There is one phrase in Frost's comment that I find particularly useful when undertaking a study of any of his works: "I wasn't thinking about myself". I think it's natural to approach the poem thinking that the narrator is the poet speaking. It was Frost writing it, and so it is natural to conclude that what the narrator says is what Frost thinks. There is more clarity in keeping an objective neutrality in view of the narrator while navigating through the text.
It makes sense that the poem is not titled, "The Road Less-Traveled". It is called, "The Road Not Taken". Yet another regretful look back at the choice, agonizing (with a sigh?) that he didn't go the other way.
~Steven

6 comments:

Alicia said...

UH-MAE-ZING.

I love it. I love it. You did a whopping job.

Thanks for doing this. I loved reading this more than you can know. I've been feeling awful today, and it was so nice to read something so refreshing (after sitting so long in one attitude).

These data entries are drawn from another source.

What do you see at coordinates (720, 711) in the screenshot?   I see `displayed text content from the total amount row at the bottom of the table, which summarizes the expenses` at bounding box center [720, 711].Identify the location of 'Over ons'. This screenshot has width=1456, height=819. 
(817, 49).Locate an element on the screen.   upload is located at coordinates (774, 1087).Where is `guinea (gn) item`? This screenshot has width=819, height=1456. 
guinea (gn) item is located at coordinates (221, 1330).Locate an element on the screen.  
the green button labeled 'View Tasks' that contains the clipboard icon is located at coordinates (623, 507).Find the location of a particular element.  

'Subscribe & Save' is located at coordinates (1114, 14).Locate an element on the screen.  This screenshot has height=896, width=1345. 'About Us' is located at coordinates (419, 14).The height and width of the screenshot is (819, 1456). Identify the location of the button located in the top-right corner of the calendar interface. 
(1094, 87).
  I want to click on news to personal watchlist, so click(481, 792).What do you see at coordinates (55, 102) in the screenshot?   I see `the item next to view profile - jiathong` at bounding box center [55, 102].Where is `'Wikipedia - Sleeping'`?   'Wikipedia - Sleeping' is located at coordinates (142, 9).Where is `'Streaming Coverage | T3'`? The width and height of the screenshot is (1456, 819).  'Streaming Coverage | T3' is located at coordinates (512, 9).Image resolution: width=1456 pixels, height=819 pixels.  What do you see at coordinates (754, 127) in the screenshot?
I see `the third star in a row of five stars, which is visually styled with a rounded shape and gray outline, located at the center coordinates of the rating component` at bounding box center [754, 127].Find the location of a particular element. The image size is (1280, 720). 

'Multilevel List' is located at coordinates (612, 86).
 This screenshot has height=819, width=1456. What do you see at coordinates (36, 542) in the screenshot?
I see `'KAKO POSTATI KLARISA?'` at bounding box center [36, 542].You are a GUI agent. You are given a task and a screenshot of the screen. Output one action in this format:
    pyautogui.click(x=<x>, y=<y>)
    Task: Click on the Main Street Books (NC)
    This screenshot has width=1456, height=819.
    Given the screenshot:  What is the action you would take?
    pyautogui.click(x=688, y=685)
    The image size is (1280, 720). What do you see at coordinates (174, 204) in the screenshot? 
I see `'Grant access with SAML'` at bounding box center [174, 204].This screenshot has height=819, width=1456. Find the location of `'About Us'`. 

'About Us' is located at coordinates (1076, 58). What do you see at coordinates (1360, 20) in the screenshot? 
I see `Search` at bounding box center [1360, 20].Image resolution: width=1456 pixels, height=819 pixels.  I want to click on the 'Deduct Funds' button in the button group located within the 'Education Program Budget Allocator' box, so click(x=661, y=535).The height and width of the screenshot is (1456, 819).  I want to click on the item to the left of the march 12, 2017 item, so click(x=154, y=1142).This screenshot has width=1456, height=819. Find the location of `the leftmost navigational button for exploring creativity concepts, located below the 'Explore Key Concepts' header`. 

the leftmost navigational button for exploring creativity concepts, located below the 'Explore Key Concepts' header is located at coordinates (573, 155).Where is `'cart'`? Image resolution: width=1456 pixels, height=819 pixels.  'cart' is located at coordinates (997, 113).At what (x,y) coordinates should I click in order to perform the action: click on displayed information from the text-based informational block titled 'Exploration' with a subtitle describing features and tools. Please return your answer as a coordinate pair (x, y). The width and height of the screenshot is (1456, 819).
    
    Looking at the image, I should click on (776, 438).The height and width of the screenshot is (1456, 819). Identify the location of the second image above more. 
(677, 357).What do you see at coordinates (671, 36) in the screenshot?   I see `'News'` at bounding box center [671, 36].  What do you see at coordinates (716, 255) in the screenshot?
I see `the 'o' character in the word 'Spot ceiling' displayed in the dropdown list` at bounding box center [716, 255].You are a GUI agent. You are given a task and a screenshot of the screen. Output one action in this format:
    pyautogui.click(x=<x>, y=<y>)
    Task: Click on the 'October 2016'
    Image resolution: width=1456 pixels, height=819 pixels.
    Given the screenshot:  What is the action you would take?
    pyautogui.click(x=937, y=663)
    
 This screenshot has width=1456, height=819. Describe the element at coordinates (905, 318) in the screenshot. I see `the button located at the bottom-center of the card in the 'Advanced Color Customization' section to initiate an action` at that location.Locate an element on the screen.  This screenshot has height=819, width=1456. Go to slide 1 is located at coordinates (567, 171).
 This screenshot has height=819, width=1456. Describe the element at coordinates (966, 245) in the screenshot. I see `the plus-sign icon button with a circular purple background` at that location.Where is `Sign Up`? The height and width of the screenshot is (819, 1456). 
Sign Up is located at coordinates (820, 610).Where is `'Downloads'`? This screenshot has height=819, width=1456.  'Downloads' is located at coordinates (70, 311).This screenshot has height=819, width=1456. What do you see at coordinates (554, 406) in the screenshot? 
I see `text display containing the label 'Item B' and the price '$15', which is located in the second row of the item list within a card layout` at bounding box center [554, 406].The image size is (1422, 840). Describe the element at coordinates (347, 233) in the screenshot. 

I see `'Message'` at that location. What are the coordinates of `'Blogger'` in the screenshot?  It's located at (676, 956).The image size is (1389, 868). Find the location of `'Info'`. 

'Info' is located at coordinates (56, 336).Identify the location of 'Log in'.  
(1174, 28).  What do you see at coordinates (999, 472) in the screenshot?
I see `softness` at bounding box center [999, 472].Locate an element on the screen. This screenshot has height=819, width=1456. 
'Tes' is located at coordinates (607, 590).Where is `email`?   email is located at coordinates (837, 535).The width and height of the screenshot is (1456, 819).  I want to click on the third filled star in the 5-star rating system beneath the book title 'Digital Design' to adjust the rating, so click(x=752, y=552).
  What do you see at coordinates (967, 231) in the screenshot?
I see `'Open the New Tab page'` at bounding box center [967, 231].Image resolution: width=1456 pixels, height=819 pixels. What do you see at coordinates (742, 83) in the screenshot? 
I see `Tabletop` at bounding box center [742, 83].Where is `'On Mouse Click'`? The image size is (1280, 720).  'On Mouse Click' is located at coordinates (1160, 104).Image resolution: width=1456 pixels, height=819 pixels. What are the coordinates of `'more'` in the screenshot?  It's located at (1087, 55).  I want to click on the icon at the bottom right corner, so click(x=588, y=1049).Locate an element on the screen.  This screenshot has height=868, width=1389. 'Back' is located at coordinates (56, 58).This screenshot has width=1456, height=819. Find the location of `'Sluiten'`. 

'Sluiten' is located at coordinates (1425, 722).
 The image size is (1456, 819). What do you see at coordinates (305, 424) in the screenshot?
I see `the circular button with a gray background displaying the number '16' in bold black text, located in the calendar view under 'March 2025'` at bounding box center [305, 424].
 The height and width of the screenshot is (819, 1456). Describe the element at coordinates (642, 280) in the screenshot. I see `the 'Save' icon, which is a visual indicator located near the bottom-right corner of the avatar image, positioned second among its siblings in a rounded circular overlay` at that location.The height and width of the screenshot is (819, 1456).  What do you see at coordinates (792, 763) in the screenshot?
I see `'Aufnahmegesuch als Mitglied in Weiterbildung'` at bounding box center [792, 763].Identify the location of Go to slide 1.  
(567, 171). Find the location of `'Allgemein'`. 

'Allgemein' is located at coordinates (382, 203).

Thank you a million times. I agree with everything you said here. You hit the nail right on the head. I bet Frost is somewhere shaking his fist and saying, "Finally! Someone got it!" It woudln't be a shocker if he was weeping -just a bit.

Alicia said...

wouldn't. I meant wouldn't. And I love what you've done with the blog. You're a mastermind.

Steve said...

Well, I don't really deserve such high praise. I published it while still in first-draft form. But I can't go back and fix it now. The road has already been traveled. O wait, yes I can. Maybe when I have a minute. I'll fix it, by jingo.

Steve said...

Yet knowing how way leads on to way...

Alicia said...

I must also say that now, at least, I won't be rolling my eyes at the poem. I will be rolling my eyes everytime I hear a choir sing it though. It can't be helped. I'm snobby like that.

Steve said...

I know. After the long look at the poem, I can't believe we sang those words with such heart-felt emotion. I could never do that again -I couldn't suppress the laughs.